While working on finishing up All-Night Yahtzee’s newest album (which I arranged, taught, recorded, and edited the vast majority of), we realized we were running short on funds to get the final CD replicated. To get the last $1,000 we needed, I suggested launching a Kickstarter project. I figured Kickstarter would be a great way to connect with Yahtzee’s existing fan base, and with all the different donation levels we could set there would be an incentive for everyone to support it, no matter how large or small the pledge.
I started by doing a lot of research on other Kickstarter projects, both successful and otherwise. What I found was the most successful ones featured a video with high production values— good lighting, rich visuals, concise writing, and dozens of shots carefully edited into a cohesive whole. After a few meetings with the current members (this CD is left over from my final year in the group), I set out to create the video.
There were a few priorities to keep in mind when writing the script. To give a sense of history (and also to introduce the group to viewers unfamiliar with us) I wrote a short introduction to what Yahtzee is and how we got to where we are today. Humanizing the group was important as well; I figured people would be more likely to donate if they knew how passionate we all are about the music we make, so I included space in the script for several people to speak off-the-cuff about what it meant to them to be in Yahtzee. Finally was the sequencing of topics to create a narrative arc in the video. The trick there was to get viewers emotionally invested in the project and the people before bringing up the topic of donations.
After completing the first draft I realized we had a lot to say, and I didn’t want viewers to get bored and stop watching halfway through. My solution to keep things fresh was to appeal to the ADHD nature of our generation and break the script up into chunks of a few sentences, each read by a different group member.
Structuring the video this way had a couple of benefits— first and foremost, having as many different members in the video as possible would further humanize the project as a group of friends trying to release a CD rather than just some faceless, anonymous group asking for money. To keep the background interesting, I selected some of the most iconic parts of Florida State’s campus to serve as backdrops. Yahtzee is, after all, a collegiate group, so I wanted to use the opportunity to showcase our campus to the world.

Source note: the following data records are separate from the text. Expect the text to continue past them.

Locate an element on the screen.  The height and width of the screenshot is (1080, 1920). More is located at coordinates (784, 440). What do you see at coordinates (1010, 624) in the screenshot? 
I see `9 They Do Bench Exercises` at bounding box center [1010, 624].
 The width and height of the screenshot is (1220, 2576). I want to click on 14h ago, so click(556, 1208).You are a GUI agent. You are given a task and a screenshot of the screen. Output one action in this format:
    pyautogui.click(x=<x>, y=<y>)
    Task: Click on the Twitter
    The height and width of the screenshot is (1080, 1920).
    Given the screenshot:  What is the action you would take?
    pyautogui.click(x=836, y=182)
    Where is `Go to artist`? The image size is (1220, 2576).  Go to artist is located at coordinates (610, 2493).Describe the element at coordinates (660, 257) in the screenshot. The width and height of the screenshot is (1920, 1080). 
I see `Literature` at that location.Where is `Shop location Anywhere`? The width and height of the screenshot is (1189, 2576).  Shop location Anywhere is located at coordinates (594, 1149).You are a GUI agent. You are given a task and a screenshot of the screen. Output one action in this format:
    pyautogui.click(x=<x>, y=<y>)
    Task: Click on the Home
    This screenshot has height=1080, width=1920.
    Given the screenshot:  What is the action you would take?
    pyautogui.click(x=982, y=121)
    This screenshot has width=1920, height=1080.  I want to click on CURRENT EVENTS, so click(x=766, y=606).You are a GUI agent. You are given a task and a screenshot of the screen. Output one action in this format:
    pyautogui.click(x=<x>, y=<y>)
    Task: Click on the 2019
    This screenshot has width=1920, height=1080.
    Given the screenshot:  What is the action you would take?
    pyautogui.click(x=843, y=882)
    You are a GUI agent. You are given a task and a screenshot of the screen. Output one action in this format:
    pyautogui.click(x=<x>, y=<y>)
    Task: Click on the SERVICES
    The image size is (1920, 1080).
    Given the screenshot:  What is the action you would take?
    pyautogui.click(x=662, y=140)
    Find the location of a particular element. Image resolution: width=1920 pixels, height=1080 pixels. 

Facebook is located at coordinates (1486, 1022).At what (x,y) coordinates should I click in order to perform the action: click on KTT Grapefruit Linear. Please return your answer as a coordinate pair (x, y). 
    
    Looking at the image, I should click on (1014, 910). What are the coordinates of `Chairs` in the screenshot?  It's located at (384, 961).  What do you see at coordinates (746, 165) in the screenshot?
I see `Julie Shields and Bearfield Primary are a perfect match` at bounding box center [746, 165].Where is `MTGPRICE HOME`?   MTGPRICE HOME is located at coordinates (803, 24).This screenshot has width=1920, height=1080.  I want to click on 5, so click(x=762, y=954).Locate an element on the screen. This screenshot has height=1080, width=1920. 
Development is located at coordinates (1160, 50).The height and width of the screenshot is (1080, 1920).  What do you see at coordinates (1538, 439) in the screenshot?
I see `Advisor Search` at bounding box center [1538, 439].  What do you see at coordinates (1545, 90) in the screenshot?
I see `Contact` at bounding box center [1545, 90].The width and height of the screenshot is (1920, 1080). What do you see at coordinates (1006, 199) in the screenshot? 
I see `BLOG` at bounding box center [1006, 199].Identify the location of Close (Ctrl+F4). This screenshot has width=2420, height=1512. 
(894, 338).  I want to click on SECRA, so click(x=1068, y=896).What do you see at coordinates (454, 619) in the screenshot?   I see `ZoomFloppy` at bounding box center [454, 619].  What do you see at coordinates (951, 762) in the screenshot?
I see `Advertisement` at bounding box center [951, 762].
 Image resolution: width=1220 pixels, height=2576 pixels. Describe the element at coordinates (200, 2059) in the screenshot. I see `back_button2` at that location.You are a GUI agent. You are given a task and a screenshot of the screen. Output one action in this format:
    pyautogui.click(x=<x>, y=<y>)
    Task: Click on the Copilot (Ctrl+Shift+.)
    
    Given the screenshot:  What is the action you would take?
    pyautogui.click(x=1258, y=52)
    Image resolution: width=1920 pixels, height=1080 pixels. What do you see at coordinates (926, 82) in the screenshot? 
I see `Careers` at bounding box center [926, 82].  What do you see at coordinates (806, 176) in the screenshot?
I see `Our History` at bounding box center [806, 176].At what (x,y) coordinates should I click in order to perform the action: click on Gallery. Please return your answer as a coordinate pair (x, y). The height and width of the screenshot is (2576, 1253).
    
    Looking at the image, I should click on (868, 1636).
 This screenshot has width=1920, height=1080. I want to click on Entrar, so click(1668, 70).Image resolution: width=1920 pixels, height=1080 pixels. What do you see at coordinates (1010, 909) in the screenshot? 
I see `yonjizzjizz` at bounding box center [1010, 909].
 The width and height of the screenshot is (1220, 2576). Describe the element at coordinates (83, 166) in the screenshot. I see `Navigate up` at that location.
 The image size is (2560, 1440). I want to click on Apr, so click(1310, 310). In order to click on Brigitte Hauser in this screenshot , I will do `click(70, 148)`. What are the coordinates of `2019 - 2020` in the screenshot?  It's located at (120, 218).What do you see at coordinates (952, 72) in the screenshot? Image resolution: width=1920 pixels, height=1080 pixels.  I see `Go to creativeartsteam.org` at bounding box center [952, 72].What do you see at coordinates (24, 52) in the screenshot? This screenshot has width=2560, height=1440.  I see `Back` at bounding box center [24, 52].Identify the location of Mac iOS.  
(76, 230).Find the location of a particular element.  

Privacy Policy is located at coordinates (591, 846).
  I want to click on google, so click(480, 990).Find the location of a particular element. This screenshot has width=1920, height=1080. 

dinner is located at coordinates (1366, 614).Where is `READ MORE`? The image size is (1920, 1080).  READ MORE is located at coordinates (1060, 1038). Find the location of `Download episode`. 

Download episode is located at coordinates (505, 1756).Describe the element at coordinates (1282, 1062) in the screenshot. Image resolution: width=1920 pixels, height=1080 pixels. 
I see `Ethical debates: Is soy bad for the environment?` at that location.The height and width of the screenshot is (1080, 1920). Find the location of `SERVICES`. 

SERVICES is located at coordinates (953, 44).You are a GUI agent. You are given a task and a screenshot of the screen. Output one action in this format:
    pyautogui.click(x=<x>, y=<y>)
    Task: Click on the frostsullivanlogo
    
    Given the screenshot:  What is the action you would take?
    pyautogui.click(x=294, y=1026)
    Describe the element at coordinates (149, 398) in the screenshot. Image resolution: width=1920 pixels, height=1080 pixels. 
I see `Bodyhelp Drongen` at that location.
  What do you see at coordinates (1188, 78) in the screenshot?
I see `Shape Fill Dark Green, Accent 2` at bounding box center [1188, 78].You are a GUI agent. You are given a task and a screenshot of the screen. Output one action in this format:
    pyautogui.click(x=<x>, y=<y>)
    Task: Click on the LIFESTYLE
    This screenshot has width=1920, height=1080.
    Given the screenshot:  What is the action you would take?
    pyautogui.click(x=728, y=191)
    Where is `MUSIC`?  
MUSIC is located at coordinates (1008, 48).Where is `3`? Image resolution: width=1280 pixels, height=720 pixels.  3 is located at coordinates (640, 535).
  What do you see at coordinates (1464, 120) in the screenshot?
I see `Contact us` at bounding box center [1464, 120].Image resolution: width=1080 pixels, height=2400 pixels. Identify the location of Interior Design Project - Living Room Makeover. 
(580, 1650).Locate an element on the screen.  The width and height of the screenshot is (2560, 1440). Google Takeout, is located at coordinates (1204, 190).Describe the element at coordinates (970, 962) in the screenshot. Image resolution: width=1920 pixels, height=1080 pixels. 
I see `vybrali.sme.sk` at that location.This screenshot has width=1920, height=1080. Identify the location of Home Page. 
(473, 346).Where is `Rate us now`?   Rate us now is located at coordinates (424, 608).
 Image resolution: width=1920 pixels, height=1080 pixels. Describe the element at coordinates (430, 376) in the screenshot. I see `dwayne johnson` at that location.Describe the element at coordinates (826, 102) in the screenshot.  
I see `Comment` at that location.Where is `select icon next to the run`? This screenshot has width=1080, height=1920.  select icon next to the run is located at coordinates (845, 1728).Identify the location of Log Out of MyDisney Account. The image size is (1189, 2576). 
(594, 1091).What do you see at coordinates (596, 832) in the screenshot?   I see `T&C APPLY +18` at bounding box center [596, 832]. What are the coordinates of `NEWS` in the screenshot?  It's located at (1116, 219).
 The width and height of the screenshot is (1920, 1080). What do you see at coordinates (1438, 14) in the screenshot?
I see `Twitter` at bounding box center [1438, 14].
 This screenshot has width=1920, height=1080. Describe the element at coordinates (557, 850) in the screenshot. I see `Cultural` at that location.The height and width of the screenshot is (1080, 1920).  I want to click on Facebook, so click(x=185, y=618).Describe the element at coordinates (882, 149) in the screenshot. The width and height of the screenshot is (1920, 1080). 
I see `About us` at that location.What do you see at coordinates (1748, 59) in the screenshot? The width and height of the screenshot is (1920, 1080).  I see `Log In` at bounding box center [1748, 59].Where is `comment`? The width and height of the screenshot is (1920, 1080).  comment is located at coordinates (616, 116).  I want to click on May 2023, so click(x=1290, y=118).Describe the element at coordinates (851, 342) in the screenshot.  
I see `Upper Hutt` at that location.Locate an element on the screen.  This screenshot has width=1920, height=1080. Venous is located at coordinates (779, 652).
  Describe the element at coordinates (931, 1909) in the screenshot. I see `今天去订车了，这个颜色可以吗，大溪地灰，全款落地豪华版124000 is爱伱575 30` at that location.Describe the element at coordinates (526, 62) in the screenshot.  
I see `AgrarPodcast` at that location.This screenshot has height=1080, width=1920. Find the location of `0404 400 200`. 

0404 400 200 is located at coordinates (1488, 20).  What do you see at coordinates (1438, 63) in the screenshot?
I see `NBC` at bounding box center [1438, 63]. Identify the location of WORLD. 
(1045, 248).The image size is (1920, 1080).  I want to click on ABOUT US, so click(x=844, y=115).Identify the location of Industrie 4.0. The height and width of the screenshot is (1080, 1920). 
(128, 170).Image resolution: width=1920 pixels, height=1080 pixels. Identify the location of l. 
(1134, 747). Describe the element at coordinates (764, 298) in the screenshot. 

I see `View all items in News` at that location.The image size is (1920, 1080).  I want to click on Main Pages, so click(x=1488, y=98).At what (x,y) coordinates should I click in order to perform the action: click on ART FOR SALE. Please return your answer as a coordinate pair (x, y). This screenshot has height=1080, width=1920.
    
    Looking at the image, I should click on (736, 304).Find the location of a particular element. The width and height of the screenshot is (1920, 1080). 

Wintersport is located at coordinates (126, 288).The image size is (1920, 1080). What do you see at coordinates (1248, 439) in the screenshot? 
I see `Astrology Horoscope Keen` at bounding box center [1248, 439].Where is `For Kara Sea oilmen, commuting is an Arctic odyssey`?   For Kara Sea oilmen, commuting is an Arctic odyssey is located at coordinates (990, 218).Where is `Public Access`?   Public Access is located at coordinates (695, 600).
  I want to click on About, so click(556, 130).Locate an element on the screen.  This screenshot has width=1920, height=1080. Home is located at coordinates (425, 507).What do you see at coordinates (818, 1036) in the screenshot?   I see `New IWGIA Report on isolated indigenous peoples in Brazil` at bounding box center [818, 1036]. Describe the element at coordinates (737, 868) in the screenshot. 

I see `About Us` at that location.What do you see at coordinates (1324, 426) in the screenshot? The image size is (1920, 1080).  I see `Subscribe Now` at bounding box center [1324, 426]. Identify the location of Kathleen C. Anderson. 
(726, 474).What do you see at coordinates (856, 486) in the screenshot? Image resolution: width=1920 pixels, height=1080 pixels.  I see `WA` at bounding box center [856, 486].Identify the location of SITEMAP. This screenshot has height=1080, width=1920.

Lucky for us, Florida State has plenty of locations to choose from. Bobby Bowden Field at Doak Campbell Stadium is just about the most visually detailed place on campus, and I ended up shooting four people there. My favorite shot was of Daniel inside the stadium– it was my first time walking on the field, and looking up at the stands was a goosebump-inspiring experience. Even the seemingly bland backdrops in the video (Caitlin and Chelsey), though dictated by the limits of the speakers’ schedules, had meaning: both are in the Kuersteiner Music Building, and both are places Yahtzee frequently gathers to rehearse.
Whereas some of the best videos on Kickstarter used professional cameras and extensive lighting equipment, I was working on a shoestring budget– I used a Canon T2i mid-range DSLR, and because my ‘lighting’ equipment consisted of the white box my laptop came in to bounce some light and avoid hard shadows, I shot outdoors in the sunlight as much as possible.
Since it would be boring to simply cut between shots (and wouldn’t impart any of each speaker’s personality), I took a few photos and some candid video of each person to provide a nice transition between shots.
The video was edited together in Final Cut Pro X. It was my first experience with the program (and really, working with video at all), but after some experimentation I knew enough where I could edit together our (comparatively simple) video. The video took a few days of editing to complete, and the Kickstarter project was fully funded in just four hours before finishing up at 290% funded.
With the benefit of hindsight there are a few things I’d change if I did this project again. First and foremost I should have bought an external microphone with a wind screen, ’cause all the wind noise in the final product drives me batty– and that’s AFTER running it through noise reduction in Final Cut. The hard shadows in some of the shots are unfortunate too. Next time I’ll at least spring for a large piece of white posterboard!
Overall I’m really proud of the final product, and I’m glad I was able to help the group get over the top and release the CD. It was a fun project and a great learning experience, one I hope to keep building on in the future.